L’effort de guerre alimente les tensions entre administrateurs et planteurs. Il rend urgent le « ralliement » de l’AOF-AFN. Le caoutchouc fait faire un bond en arrière aux méthodes de production et les extracteurs d’or sont régulièrement chicotés. Le travail forcé double sous l’autorité d’Éboué qui voulait l’abolir. L’effort de guerre pèse au plan moral, démographique, sanitaire ou environnemental avec l’épuisement des rhizomes ou les blessures dues aux méthodes extractives. Déplacements de travail et migrations vers les colonies riveraines entraînent une recrudescence de la trypanosomiase et de la maladie du sommeil.
Une histoire à parts égales ?
La dimension africaine de la France libre est restituée au filtre des sources administratives, des biais des colons et des écrivains publics pétitionnaires.
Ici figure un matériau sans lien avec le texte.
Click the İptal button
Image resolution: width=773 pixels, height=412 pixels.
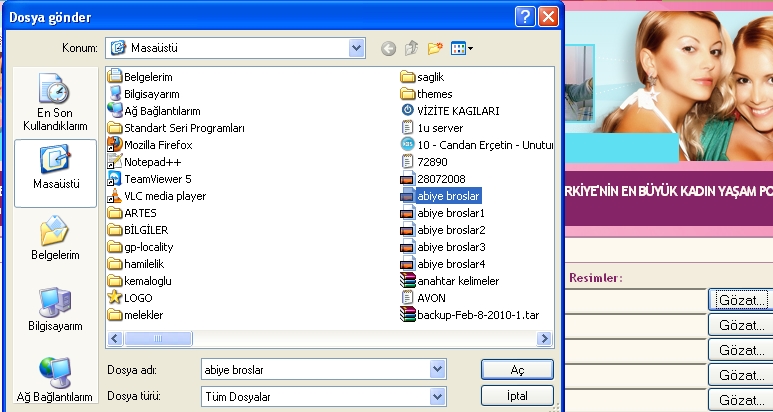(x=517, y=396)
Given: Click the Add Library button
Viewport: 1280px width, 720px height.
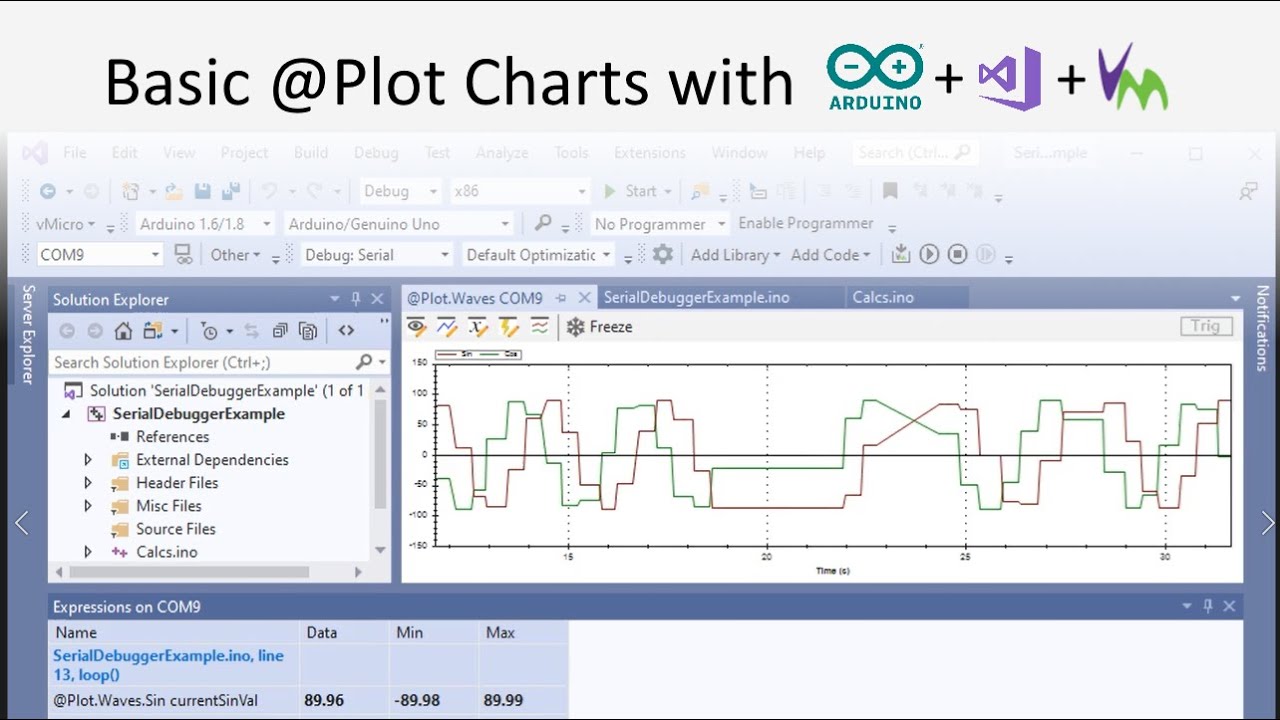Looking at the screenshot, I should click(x=735, y=255).
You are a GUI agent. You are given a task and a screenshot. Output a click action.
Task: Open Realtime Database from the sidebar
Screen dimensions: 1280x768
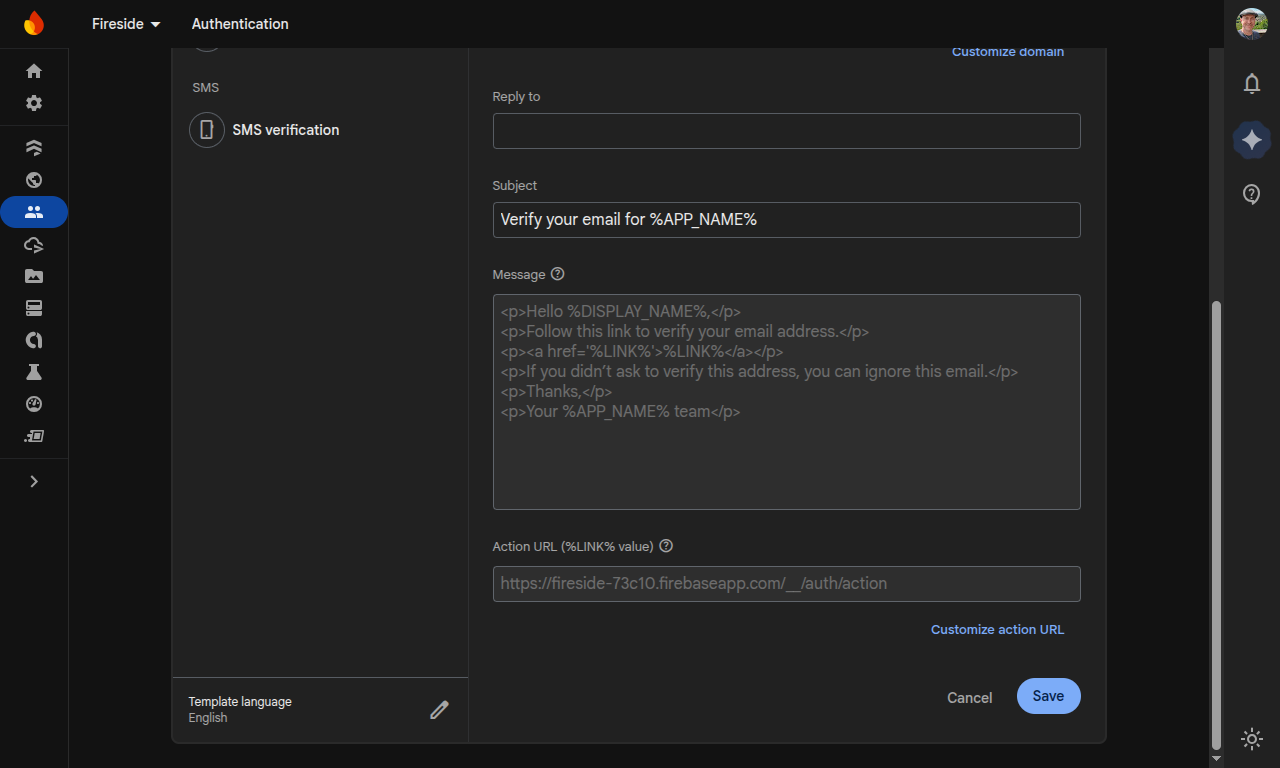pyautogui.click(x=33, y=308)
Compte tenu de la distance avec l’expérience subjective des Africains, l’histoire ainsi écrite n’est pas entièrement « à parts égales ». On n’en approche pas moins les regards africains sur Leclerc, Éboué ou de Gaulle et le sentiment d’injustice devant le maintien des autorités de Vichy. Des stéréotypes s’inversent : tel administrateur n’est pas un vrai Français. Des officiers relèvent la barbarie d’un fantassin du régiment de Bigorre après qu’il ait abattu une vingtaine de prisonniers allemands à Saint-Georges-de-Didonne sous l’œil d’indigènes à qui on l’a interdit.
Des photos et quelques chiffres donneraient corps en 3e au concept abstrait d’impact de la Seconde guerre mondiale. Les notions de rupture, de sevrage, de ponction humaine et économique s’intègrent aisément à une progression de première. La mention de l’ouvrage peut valoriser une composition de T-LES, y compris avec la simple formule « des recherches récentes ont montré l’importance de l’AEF et du Cameroun dans la construction de la France libre, ce qui reste absent d’Indigènes ou d’une filmographie plus ancienne ».